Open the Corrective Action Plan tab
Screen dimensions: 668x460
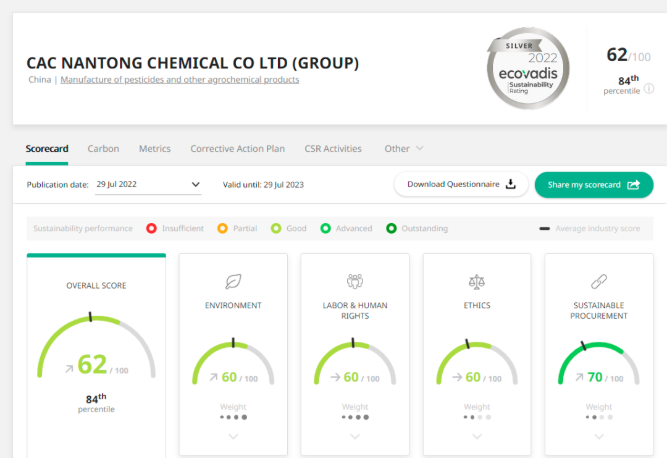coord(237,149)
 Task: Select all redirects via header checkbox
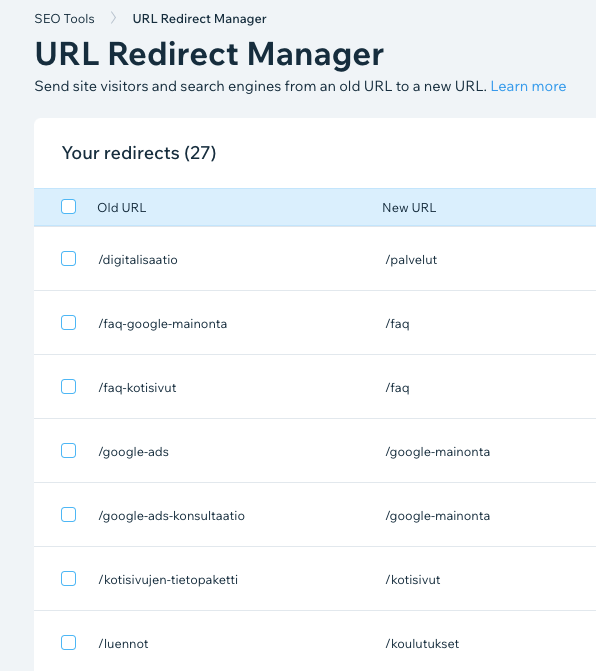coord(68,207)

━━━━━━━━━━━━━━━━━━━━

[What to work on]: Would you copy out all the data exactly, without the images?

[Answer for the task]:
Open the Corrective Action Plan tab
Screen dimensions: 668x460
coord(237,149)
 Task: Select all redirects via header checkbox
coord(68,207)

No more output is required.